| WORK TASK |
Whatever lies between the line that holds "The width and" and the final line of the records below, both included, should be repeated exactly; leave out the pictures and add nothing.

| GIVEN DATA |
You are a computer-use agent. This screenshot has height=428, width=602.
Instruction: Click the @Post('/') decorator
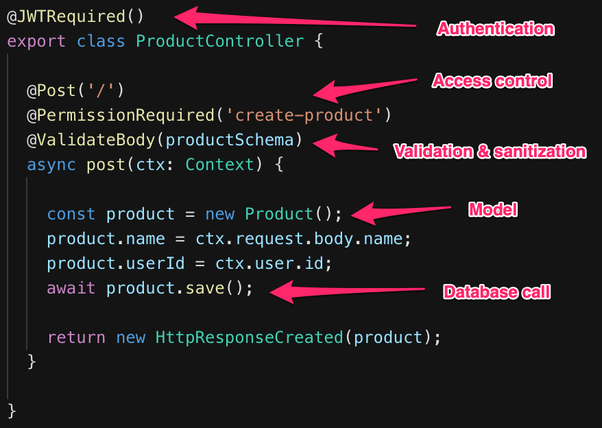click(x=75, y=91)
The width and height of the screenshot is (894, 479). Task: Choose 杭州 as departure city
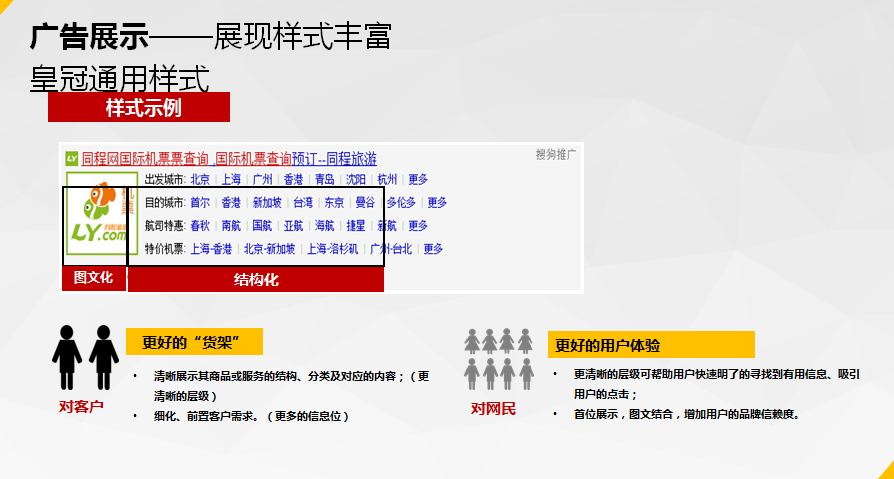pos(387,180)
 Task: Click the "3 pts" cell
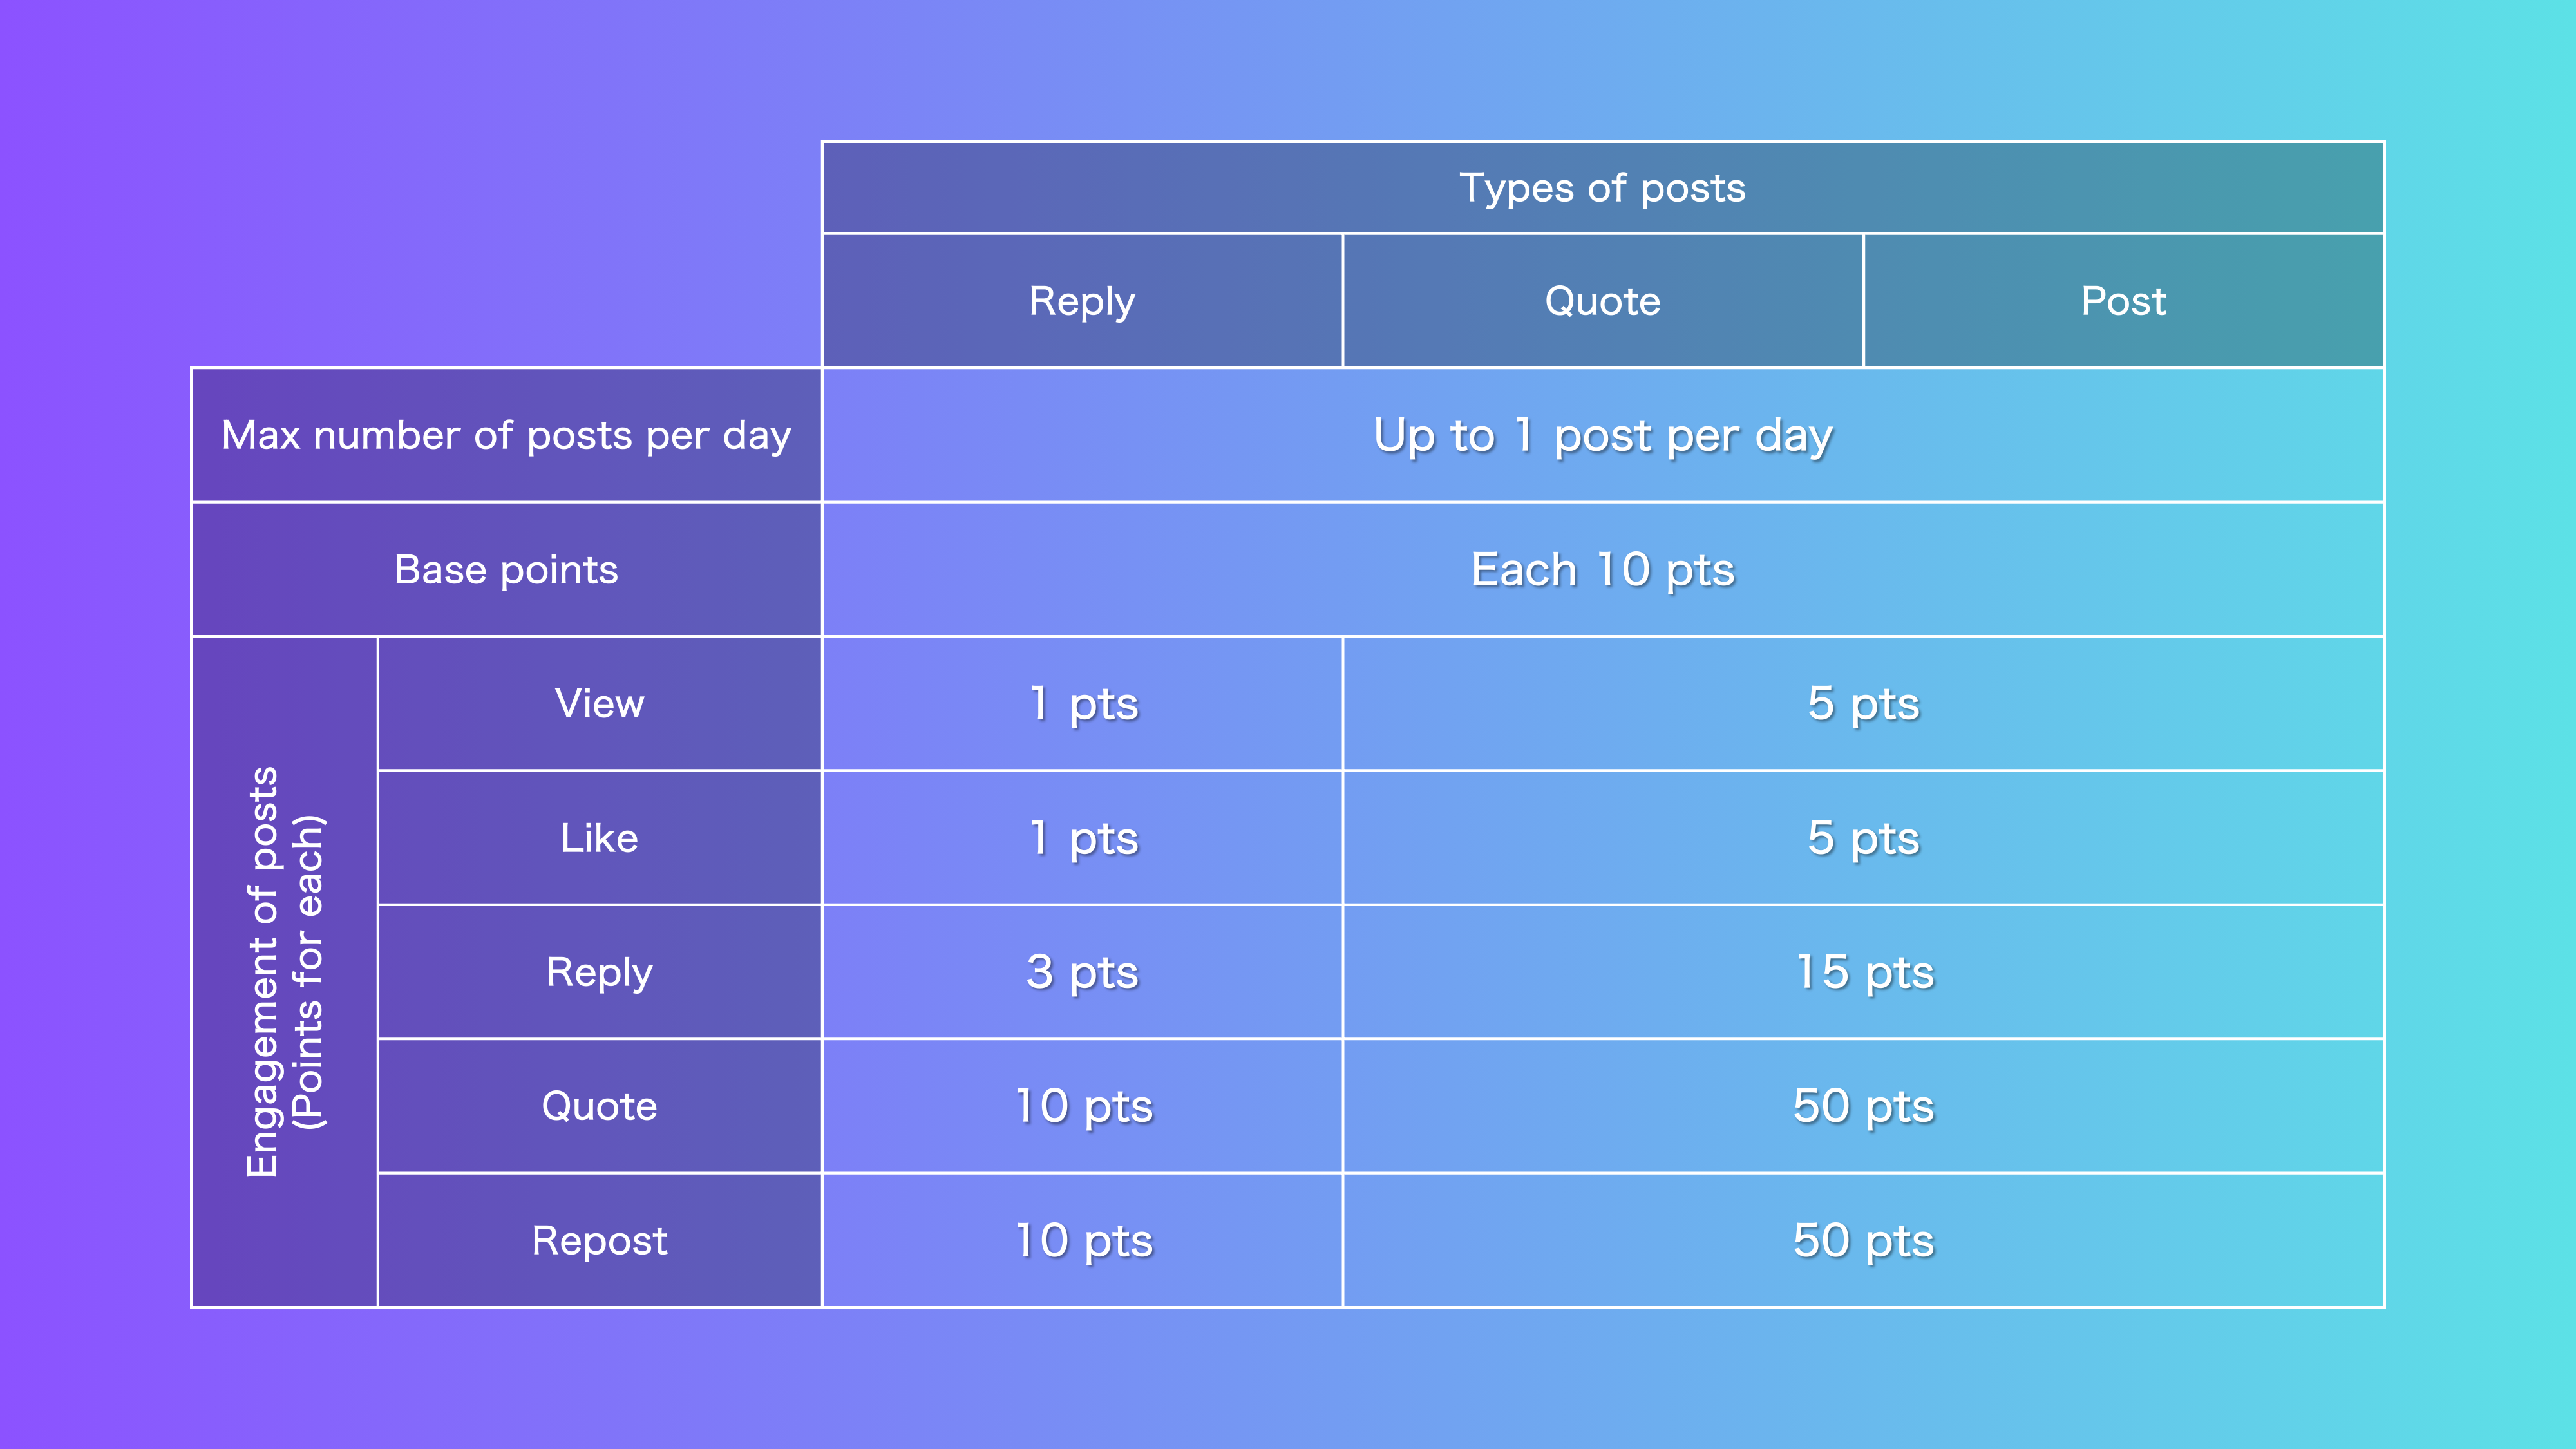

| YOUR RESPONSE |
The width and height of the screenshot is (894, 479). Task: Choose 杭州 as departure city
pos(387,180)
 Task: Click the "3 pts" cell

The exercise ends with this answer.